Creating thousands of forest scenes procedurally also meant that we had to render thousands of different scenes, each with different configurations. No suprise that Blender would crash every once in a while during the rendering process. To counter that, we used our in-house tool The Blender Render Reviver to monitor the rendering process and restart Blender when it detected a crash.
One huge challenge was to figure out which parts of the images were the most important for the inferencer and what parameters of the procedural generation would influence it the most. For that we created an addon that would allow us to run inference right inside Blender. This way we could get a rough idea how much influence on the recognition individual elements of the image had. For example even when there were clearly visible shadows of the tree trunks, they still were largely ignored by the AI.
Removing images with a low inference score from the training set actually decreased the precision of the model.
The initial tests did not contribute much to the improvement of the predictions. The original images were taken by cameras mounted on airplanes. There was no consistency in time of year, time of day, weather condition and so on. So we decided to randomize more parameters. We extended the addon in order to render sequences of images, where one parameter was randomized for each sequence: atmospheric dust, sun elevation and rotation, tree density and so forth. The success rate improved slightly, but we were ready to analyze the data some more, in order to find out parameters specific to different species of trees.

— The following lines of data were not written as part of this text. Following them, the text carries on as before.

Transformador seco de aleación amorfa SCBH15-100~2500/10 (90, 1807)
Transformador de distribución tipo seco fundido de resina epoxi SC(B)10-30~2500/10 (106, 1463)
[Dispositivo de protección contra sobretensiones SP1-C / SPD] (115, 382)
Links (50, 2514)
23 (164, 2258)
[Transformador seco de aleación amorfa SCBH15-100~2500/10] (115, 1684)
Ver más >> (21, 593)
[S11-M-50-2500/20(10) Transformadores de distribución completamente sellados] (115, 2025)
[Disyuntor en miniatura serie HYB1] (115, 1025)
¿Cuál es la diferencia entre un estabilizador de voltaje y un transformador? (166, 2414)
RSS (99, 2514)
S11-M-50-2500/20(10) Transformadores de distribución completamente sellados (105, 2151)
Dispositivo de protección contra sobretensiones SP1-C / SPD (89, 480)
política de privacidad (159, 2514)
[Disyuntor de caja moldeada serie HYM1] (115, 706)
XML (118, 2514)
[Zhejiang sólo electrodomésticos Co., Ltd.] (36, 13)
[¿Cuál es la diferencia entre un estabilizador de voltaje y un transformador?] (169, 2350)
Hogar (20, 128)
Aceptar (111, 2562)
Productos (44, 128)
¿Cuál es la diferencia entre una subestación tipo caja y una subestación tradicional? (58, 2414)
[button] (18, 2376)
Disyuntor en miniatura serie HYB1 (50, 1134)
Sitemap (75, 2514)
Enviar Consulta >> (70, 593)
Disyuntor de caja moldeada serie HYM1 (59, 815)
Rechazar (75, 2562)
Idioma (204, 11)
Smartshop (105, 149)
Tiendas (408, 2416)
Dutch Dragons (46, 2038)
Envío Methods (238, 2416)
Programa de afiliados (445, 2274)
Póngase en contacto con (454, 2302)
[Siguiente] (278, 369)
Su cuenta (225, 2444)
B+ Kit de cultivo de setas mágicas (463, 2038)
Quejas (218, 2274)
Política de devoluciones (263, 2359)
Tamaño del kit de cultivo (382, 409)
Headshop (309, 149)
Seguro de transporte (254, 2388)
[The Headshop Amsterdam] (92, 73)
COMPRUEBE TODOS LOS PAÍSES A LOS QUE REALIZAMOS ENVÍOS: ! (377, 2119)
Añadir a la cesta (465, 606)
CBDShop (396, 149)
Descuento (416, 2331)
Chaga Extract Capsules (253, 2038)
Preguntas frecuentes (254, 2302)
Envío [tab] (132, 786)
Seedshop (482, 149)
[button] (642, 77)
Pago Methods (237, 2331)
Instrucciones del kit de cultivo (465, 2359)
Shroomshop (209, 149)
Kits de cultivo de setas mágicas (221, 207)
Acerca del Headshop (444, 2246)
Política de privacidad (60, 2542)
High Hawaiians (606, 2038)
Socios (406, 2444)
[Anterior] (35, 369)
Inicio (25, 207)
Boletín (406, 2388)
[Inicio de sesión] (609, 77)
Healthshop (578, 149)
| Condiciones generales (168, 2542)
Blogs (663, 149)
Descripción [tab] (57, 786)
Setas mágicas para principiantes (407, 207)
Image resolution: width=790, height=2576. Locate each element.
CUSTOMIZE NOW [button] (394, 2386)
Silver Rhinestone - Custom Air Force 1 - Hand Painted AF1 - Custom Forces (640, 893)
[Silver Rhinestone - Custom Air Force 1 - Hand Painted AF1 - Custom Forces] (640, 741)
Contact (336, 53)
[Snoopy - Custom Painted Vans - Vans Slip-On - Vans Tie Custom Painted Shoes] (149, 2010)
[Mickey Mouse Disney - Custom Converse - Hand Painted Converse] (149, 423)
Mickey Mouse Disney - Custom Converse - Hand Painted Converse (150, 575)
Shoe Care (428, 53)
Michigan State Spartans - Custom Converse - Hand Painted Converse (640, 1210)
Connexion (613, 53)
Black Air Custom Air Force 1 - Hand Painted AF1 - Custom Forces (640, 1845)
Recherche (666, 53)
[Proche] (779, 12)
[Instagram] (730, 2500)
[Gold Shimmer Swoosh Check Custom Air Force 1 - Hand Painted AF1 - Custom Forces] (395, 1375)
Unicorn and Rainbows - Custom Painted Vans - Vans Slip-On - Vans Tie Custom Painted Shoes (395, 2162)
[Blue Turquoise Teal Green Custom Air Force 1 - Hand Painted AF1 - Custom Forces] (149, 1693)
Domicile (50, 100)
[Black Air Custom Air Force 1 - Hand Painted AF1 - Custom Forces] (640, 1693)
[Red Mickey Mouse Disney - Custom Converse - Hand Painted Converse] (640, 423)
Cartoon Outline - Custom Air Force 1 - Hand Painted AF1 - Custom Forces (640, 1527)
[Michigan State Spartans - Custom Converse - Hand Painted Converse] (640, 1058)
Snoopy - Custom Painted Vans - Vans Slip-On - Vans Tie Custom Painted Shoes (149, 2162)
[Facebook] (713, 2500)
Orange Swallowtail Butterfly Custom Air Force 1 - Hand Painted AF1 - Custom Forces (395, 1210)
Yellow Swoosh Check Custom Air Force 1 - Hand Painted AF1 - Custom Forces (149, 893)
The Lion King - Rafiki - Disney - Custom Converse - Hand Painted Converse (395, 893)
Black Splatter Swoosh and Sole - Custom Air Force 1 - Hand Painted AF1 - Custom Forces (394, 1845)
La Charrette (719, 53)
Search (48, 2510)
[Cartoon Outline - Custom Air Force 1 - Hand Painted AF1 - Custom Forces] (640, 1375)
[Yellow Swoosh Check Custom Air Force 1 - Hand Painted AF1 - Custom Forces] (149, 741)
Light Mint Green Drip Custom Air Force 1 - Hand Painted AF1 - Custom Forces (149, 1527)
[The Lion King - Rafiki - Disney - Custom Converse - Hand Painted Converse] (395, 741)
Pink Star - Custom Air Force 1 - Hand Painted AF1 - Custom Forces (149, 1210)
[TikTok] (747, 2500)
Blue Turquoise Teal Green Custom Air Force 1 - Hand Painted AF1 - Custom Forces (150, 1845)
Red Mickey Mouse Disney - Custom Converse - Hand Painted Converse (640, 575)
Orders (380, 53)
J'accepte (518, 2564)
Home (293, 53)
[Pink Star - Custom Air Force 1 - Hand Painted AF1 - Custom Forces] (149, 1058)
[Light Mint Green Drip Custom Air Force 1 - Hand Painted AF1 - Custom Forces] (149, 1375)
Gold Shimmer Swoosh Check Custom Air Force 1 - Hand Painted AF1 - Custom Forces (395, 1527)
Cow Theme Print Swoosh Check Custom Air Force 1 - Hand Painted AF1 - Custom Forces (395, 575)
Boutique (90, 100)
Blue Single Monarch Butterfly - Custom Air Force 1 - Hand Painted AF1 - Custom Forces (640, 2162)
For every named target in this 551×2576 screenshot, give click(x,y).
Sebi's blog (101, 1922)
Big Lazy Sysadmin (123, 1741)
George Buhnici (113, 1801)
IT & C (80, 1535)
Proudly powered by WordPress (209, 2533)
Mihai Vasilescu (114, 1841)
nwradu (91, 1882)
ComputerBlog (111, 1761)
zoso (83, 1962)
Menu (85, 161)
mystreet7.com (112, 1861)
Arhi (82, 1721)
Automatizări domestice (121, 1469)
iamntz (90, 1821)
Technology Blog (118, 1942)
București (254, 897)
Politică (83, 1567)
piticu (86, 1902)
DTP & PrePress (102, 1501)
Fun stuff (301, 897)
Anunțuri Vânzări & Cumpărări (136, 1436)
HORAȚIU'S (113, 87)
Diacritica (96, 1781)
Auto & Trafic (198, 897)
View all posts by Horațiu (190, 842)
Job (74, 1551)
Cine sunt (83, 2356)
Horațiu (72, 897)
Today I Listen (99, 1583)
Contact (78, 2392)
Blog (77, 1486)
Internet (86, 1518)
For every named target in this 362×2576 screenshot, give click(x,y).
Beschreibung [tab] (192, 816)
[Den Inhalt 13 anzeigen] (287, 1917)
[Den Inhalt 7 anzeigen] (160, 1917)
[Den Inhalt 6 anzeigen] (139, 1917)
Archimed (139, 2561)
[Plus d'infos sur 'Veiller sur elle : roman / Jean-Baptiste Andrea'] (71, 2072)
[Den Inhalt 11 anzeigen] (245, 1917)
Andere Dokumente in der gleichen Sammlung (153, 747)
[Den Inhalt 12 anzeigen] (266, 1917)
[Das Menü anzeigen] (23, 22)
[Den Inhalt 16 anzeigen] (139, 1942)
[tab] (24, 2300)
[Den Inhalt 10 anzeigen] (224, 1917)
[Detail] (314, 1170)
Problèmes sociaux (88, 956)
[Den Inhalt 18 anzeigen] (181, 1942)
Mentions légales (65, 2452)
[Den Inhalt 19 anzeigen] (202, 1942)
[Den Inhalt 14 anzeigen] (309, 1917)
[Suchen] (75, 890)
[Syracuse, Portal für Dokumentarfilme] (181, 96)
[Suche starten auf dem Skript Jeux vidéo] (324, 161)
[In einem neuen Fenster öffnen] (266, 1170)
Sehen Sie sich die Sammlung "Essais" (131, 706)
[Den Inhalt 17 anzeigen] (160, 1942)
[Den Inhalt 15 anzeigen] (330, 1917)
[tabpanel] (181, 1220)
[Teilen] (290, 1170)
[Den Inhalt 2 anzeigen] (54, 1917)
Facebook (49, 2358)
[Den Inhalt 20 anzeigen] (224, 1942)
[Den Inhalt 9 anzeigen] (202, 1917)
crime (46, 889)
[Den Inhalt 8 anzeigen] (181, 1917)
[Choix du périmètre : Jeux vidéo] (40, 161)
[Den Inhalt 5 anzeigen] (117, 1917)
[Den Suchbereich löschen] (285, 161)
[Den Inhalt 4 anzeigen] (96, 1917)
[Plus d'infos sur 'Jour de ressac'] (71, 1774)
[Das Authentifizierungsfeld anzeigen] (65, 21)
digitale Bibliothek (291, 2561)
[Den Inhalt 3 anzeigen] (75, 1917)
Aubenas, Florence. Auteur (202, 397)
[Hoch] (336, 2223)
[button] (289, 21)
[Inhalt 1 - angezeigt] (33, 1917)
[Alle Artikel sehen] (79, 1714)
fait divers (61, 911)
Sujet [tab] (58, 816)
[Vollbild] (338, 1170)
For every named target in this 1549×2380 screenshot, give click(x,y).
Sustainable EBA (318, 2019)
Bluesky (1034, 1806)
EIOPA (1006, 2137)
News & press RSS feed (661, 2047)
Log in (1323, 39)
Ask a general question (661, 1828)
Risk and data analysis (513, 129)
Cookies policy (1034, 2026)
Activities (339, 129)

These histograms were quite different for each species, but ensuring the histogram of our images roughly resembled this curve was fairly difficult. Sorting out images that failed to represent this curve would mean a huge increase in rendered files. So we tried to match it in the material of individual trees before placing them.
So what was the biggest challenge?
When rendering single objects from a distance and angle we are actually used to, ideally with corresponding CAD files, photorealism is easy nowadays. You can usually tell when something is off or unrealistic. But what about low resolution photographs taken from an airplane, potentially through clouds? When you can't judge the quality / realism of a synthetic image, it's hard to make real progress.
In the end through thorough analysis and a lot of trial and error, we managed to increased the precision of inference fo birch forests by 10 percentag points.
Due to insecurity in fundings, unfortunately the project was put on hold.